▸ **Stated exercise 1**
Please format the records below as a Markdown table with the columns Row and Line, where Row holds a row number and Line holds the line. Cover everything from the line containing "Describe the element at coordinates (1217, 676)" down to the line containing "coordinates (1386, 64).", and leave out blank lines.

──────── Supplied text

SPARQL Update (DELETE/INSERT) with WHERE Condition Referencing Multiple Graphs [closed] - sparql

Closed. This question is not reproducible or was caused by typos. It is not currently accepting answers.
This question was caused by a typo or a problem that can no longer be reproduced. While similar questions may be on-topic here, this one was resolved in a way less likely to help future readers.
Closed 3 months ago.
Improve this question
I'm trying to do a SPARQL update in Jena Fuseki, but I can't seem to get it to work.
The following is the issue:
I have triples in a graph (named freetest), and those triples need to be changed.
And in a separate graph (named knora-base), I have a "ontology" describing the data in the first graph.
In order to identify the triples that need updating, I need information from the ontology.
In a SELECT query, this works perfectly fine:
SELECT *
FROM <http://www.knora.org/data/0001/freetest>
FROM <http://www.knora.org/ontology/knora-base>
WHERE {
?s ?p ?o.
?s <http://www.knora.org/ontology/knora-base#hasPermissions> 'b' .
?def <http://www.w3.org/2000/01/rdf-schema#subClassOf>* <http://www.knora.org/ontology/knora-base#Value> .
?s a ?def
}
LIMIT 25
The two FROM clauses make the WHERE block act on a union of the two graphs, so that I can check if hasPermission equals 'b', which is a triple in the data graph (freetest), as well as that the resource at hand is of type ?def (again in the data graph), which must be a <subClassOf>* of Value (which is defined in the ontology graph).
As mentioned, this works as expected.
However I don't get it to work to update those triples. Among many variations, I tried:
DELETE { GRAPH <http://www.knora.org/data/0001/freetest>
{?s <http://www.knora.org/ontology/knora-base#hasPermissions> ?perm}
}
INSERT { GRAPH <http://www.knora.org/data/0001/freetest>
{?s <http://www.knora.org/ontology/knora-base#hasPermissions> ?new}
}
USING <http://www.knora.org/ontology/knora-base>
USING <http://www.knora.org/data/0001/freetest>
WHERE {
VALUES ?perm {'b'}
VALUES ?new {'c'}
?s <http://www.knora.org/ontology/knora-base#hasPermissions> ?perm .

────────────────
──────── Given entries

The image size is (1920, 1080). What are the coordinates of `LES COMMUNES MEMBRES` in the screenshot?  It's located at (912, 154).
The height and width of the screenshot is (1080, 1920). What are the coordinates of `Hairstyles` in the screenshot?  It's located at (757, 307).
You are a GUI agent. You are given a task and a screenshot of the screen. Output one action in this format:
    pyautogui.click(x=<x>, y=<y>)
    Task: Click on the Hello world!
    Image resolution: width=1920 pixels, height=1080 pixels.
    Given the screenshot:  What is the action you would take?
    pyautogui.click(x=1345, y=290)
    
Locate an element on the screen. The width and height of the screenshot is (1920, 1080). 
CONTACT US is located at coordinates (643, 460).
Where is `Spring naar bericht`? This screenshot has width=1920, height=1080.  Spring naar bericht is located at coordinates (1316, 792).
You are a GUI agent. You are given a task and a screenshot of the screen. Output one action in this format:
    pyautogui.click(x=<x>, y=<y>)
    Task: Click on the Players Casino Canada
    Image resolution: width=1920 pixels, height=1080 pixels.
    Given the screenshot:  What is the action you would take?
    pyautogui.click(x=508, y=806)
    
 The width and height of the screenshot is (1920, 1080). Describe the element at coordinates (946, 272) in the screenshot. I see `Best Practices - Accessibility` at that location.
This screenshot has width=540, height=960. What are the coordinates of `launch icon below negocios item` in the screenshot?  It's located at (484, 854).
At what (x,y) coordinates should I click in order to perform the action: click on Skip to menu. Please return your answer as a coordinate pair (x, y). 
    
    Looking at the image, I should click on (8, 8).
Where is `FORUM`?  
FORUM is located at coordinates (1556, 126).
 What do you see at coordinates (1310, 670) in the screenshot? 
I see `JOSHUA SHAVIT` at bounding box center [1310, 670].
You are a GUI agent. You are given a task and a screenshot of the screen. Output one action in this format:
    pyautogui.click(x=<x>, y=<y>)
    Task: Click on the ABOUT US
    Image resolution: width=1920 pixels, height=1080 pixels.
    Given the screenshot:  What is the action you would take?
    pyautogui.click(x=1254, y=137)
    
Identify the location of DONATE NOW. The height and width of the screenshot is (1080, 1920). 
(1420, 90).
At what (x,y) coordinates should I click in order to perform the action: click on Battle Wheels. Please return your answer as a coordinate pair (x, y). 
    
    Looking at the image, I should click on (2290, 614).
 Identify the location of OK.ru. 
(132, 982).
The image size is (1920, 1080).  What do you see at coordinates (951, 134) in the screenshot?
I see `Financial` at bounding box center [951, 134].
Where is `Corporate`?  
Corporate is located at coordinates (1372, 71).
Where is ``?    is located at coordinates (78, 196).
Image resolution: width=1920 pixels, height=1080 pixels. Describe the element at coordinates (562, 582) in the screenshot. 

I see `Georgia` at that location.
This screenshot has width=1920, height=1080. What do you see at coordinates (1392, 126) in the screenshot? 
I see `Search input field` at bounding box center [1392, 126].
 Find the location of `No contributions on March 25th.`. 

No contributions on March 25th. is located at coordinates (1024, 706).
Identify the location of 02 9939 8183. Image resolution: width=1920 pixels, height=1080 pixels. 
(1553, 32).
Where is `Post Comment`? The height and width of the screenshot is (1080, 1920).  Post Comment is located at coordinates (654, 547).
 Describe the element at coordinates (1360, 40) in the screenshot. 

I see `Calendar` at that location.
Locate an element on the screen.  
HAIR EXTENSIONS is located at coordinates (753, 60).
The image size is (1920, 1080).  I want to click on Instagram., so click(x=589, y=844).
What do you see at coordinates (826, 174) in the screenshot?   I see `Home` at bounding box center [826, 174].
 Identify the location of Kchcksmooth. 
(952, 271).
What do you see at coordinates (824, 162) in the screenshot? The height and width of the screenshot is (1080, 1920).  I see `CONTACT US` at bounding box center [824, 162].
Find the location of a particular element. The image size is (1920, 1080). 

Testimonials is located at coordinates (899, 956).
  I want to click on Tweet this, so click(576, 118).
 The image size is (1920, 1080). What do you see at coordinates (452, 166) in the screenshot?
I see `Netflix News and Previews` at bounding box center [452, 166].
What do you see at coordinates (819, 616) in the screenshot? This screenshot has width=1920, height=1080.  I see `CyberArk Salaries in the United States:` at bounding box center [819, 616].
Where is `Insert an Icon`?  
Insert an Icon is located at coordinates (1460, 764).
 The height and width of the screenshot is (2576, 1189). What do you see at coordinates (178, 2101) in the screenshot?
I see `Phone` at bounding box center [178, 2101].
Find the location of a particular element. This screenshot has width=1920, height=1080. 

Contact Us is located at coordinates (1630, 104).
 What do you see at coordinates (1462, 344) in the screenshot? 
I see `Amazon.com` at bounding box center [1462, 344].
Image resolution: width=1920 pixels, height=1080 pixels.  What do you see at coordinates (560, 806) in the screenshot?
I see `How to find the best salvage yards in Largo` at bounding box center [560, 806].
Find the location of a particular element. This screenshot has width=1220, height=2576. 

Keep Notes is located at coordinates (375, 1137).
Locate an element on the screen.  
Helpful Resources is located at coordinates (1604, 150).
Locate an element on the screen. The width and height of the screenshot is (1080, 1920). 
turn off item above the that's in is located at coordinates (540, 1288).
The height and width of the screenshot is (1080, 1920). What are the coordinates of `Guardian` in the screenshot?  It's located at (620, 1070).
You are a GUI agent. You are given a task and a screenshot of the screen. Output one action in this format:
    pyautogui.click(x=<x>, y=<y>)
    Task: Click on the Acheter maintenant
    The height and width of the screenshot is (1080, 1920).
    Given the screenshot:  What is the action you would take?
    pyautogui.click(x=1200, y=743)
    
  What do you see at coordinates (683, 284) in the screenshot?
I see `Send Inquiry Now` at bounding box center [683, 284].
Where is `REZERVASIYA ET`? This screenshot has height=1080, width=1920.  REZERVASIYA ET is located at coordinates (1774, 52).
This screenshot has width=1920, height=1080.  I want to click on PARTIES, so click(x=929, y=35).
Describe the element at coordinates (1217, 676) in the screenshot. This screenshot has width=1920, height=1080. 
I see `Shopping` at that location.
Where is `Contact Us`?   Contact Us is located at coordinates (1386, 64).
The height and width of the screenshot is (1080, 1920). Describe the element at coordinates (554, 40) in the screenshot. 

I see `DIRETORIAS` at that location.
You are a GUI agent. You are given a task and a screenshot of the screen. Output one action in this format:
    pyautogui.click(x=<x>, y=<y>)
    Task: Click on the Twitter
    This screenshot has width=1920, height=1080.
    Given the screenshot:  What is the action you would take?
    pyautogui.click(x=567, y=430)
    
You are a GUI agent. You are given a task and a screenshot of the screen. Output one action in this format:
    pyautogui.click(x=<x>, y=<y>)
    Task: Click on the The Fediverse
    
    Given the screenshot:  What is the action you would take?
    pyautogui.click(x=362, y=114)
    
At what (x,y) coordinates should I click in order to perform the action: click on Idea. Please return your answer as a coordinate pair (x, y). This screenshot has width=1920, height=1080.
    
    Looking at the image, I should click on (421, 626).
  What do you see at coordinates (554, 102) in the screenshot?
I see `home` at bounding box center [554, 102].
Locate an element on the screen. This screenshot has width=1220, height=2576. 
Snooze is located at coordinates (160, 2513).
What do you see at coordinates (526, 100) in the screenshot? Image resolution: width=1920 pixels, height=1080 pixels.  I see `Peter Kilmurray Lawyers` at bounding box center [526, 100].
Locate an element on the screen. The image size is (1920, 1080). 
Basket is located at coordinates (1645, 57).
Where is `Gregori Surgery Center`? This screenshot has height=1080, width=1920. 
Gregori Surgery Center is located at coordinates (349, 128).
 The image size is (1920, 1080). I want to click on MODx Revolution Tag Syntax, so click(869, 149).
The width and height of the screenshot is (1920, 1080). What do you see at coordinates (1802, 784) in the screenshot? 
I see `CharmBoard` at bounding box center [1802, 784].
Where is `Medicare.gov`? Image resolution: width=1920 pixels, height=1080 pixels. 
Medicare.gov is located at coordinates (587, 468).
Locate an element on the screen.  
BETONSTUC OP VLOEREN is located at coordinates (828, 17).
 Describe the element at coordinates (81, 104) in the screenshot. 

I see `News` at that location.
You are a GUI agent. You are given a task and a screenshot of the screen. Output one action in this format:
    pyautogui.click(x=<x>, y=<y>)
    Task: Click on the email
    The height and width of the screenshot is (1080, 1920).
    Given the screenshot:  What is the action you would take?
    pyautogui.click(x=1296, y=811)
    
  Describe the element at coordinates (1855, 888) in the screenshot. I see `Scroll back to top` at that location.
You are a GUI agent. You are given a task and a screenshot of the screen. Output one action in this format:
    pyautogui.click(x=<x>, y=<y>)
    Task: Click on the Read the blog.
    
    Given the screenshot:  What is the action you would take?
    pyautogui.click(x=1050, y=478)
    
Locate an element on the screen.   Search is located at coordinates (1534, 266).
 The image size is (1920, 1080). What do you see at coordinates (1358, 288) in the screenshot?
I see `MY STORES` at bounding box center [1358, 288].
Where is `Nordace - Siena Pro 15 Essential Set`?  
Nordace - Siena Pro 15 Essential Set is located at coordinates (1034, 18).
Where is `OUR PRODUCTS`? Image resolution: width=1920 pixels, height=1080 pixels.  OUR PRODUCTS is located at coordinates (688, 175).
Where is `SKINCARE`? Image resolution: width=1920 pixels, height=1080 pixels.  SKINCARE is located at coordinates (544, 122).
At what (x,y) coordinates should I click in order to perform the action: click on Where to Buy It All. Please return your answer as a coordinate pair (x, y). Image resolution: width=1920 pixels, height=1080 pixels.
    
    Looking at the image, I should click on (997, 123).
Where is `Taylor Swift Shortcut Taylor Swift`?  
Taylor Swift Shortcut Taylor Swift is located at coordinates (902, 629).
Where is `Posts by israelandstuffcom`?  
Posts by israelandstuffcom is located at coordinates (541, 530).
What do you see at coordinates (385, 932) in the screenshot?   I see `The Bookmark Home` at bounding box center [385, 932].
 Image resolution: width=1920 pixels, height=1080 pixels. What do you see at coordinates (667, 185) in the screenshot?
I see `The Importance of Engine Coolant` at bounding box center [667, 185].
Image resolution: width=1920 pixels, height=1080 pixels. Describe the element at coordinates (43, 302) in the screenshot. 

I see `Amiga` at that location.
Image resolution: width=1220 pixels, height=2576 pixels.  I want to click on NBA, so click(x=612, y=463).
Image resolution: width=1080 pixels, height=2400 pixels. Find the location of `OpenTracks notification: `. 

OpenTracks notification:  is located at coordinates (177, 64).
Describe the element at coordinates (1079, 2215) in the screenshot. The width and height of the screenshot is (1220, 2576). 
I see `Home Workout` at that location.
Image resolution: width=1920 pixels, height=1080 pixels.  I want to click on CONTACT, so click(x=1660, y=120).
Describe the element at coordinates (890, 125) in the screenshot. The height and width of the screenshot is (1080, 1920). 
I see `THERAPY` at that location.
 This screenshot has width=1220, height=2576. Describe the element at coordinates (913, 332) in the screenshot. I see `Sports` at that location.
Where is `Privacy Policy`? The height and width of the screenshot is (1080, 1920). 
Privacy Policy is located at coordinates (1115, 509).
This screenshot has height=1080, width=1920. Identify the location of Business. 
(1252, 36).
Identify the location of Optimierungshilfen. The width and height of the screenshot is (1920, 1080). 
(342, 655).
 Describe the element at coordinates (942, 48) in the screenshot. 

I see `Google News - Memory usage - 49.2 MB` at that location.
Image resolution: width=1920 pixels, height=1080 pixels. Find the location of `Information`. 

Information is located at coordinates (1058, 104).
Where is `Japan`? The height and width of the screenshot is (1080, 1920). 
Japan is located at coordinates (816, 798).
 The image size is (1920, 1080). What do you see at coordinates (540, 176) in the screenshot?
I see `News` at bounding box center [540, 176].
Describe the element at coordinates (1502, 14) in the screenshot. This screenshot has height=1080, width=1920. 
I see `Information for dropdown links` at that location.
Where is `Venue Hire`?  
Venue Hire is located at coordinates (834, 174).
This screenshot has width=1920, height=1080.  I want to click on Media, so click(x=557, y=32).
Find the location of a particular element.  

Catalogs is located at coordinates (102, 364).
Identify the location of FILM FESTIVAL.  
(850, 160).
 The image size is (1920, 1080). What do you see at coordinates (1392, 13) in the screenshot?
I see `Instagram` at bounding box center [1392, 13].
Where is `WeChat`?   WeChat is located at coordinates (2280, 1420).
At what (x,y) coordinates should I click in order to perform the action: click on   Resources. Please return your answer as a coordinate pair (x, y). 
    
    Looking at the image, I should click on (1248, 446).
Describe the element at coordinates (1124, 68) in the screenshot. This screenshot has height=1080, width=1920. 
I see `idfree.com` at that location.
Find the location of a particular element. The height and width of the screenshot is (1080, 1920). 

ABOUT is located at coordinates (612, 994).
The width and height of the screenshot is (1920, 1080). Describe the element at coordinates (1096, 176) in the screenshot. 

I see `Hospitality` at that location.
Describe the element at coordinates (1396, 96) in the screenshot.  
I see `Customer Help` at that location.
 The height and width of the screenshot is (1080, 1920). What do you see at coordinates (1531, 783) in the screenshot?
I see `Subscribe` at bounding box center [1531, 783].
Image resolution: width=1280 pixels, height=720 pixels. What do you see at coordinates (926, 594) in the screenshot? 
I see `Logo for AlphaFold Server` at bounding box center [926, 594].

────────────────

▸ **Stated exercise 2**
From the SPARQL update thread above, extract everything from "The following is" down to "<http://www.knora.org/ontology/knora-base#hasPermissions> 'b' .", copied word for word.

▸ **Written reply 1**
| Row | Line |
|---|---|
| 1 | Describe the element at coordinates (1217, 676) in the screenshot. This screenshot has width=1920, height=1080.  |
| 2 | I see `Shopping` at that location. |
| 3 | Where is `Contact Us`?   Contact Us is located at coordinates (1386, 64). |

▸ **Written reply 2**
The following is the issue:
I have triples in a graph (named freetest), and those triples need to be changed.
And in a separate graph (named knora-base), I have a "ontology" describing the data in the first graph.
In order to identify the triples that need updating, I need information from the ontology.
In a SELECT query, this works perfectly fine:
SELECT *
FROM <http://www.knora.org/data/0001/freetest>
FROM <http://www.knora.org/ontology/knora-base>
WHERE {
?s ?p ?o.
?s <http://www.knora.org/ontology/knora-base#hasPermissions> 'b' .